-- Begin Records supplied --

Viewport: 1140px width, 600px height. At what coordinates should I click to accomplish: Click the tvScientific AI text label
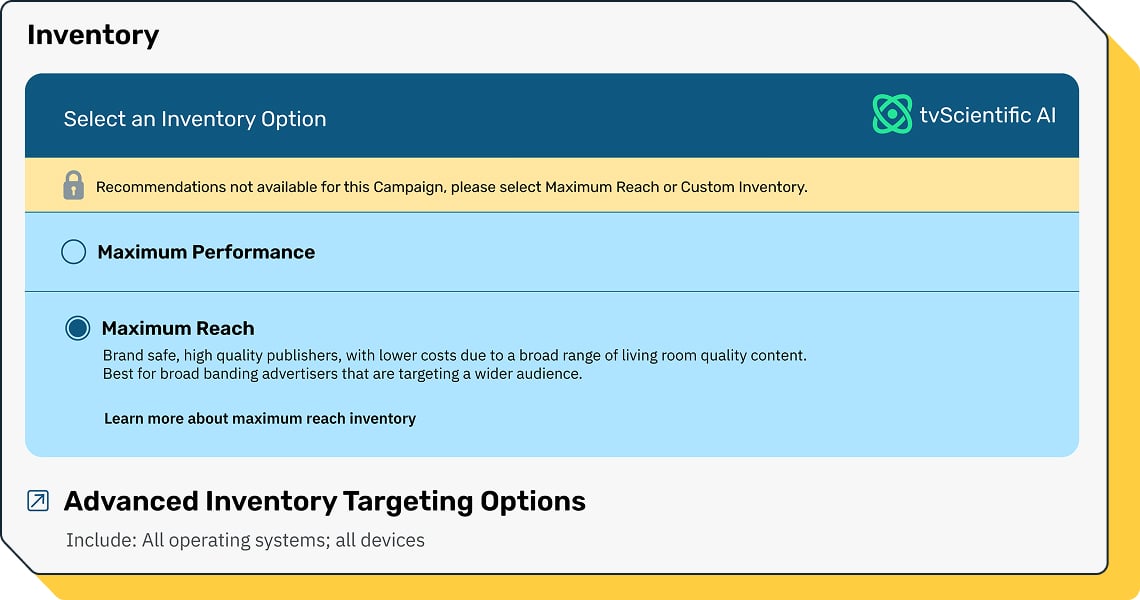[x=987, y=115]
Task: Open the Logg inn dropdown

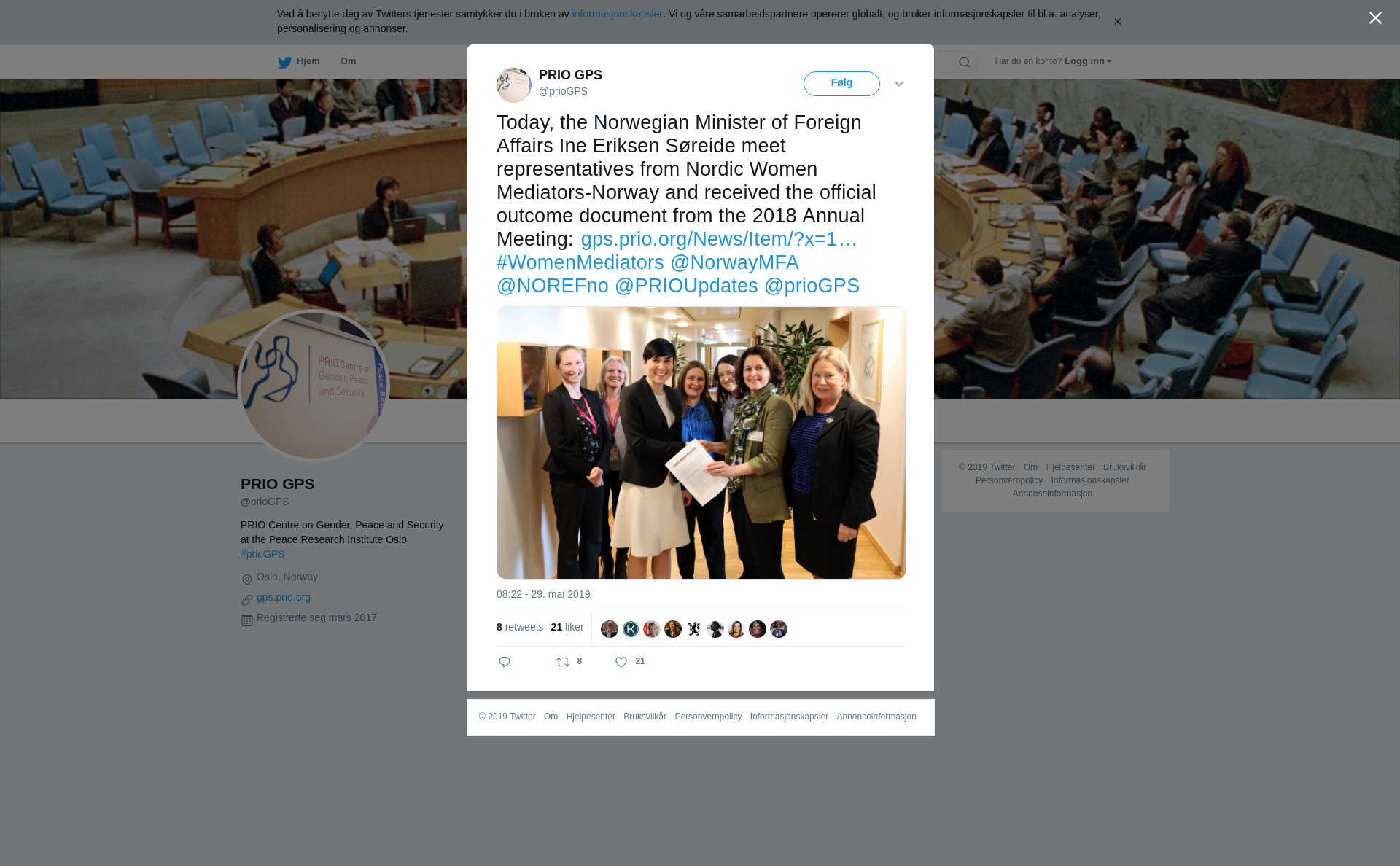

-- End Records supplied --
-- Begin Records supplied --

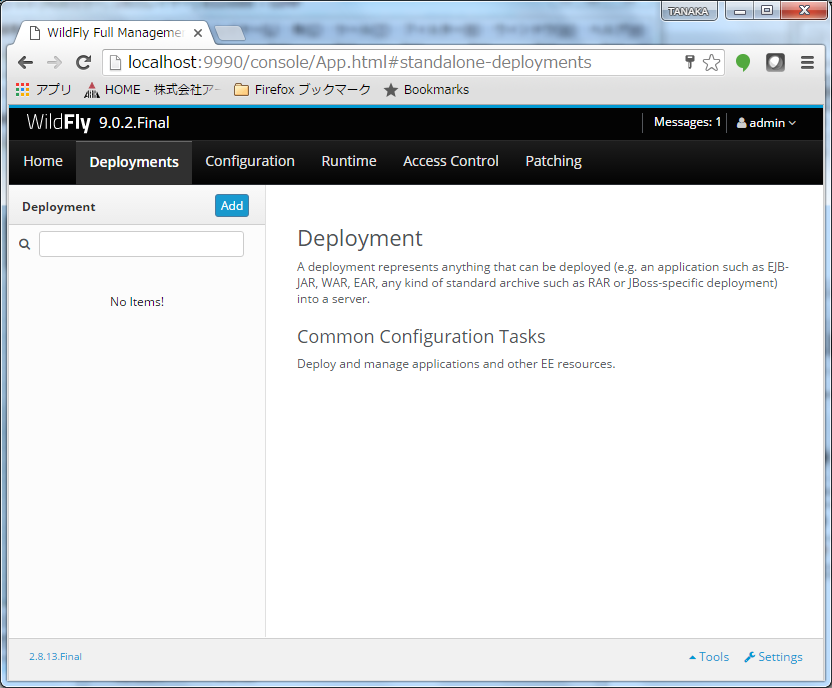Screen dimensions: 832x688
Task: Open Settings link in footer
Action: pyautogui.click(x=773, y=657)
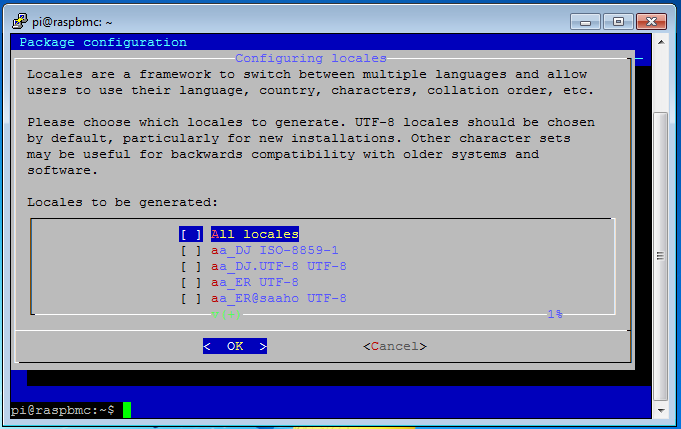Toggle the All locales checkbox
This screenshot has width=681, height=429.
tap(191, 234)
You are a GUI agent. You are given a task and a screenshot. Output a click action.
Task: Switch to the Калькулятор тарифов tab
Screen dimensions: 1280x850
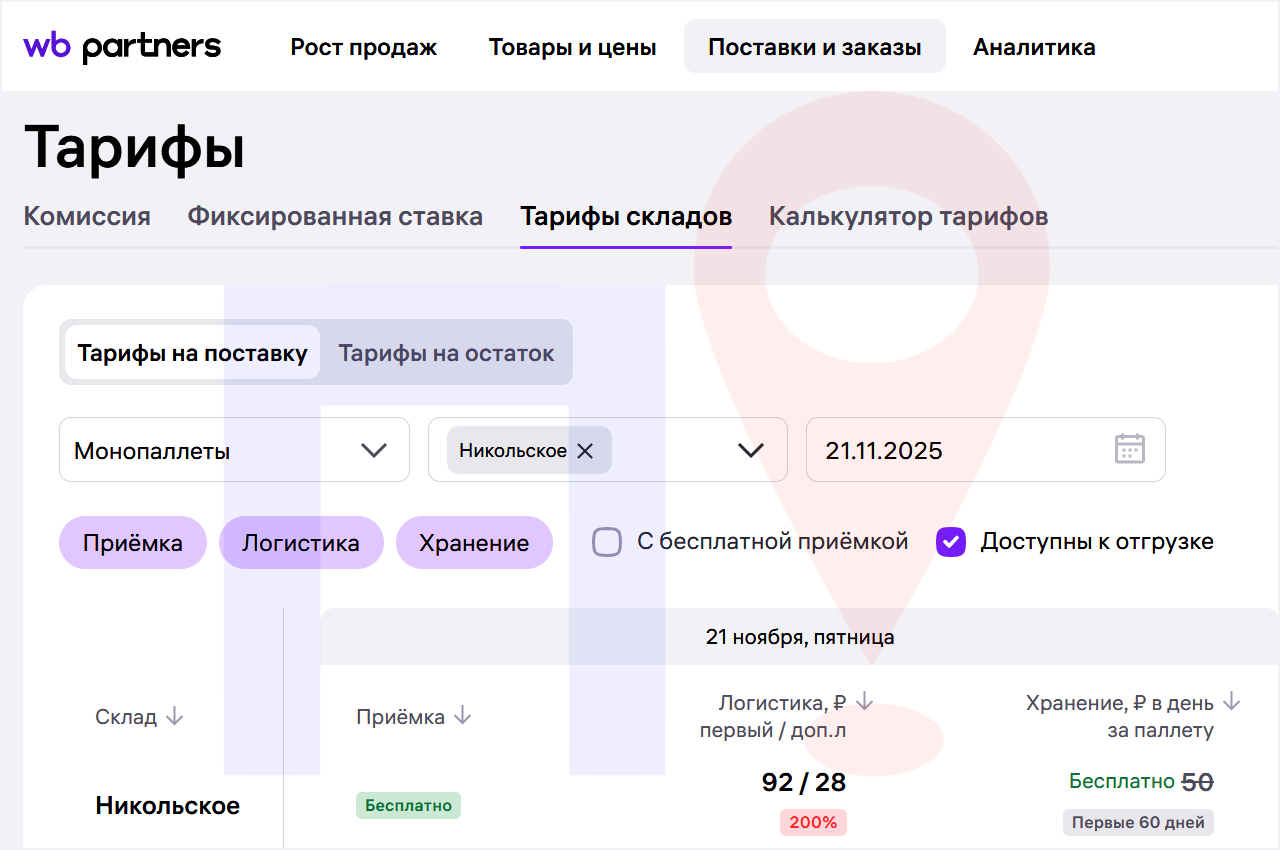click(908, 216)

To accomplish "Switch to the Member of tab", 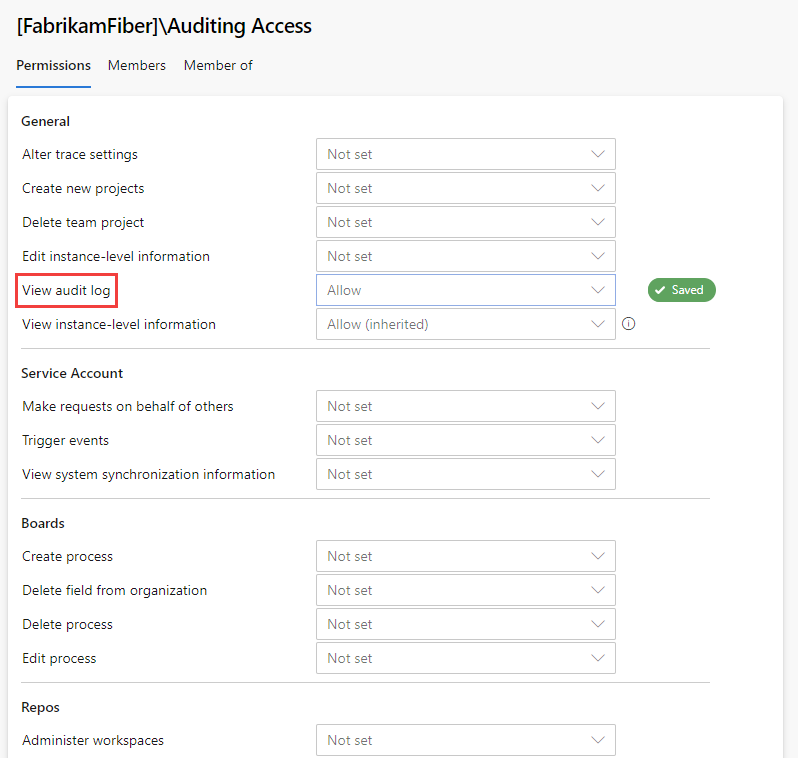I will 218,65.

-- End Records supplied --

→ **What is needed**
Write out the lines of the listing starting at the one that contains "Viewport: 1140px width, 600px" and ending at the one that contains "Task: Open the Logg inn dropdown", keeping both of those lines, and leave the pictures out.

→ **Complete answer**
Viewport: 1140px width, 600px height. At what coordinates should I click to accomplish: Click the tvScientific AI text label
[x=987, y=115]
Task: Open the Logg inn dropdown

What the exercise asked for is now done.